_Required task_: Collect each line of the items below that contains the word "button", and copy those lines unchanged.

_Dataset excerpts_:
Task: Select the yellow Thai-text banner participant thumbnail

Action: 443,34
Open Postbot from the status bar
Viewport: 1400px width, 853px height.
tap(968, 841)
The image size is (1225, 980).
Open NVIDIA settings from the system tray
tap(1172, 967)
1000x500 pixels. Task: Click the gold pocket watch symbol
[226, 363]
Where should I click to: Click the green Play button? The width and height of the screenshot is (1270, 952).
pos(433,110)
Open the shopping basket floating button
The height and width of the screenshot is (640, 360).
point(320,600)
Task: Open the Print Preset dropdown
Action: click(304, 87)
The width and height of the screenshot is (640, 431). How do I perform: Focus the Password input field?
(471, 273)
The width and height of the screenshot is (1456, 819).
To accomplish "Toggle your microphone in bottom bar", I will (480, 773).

_Expected answer_:
Where should I click to: Click the green Play button? The width and height of the screenshot is (1270, 952).
Open the shopping basket floating button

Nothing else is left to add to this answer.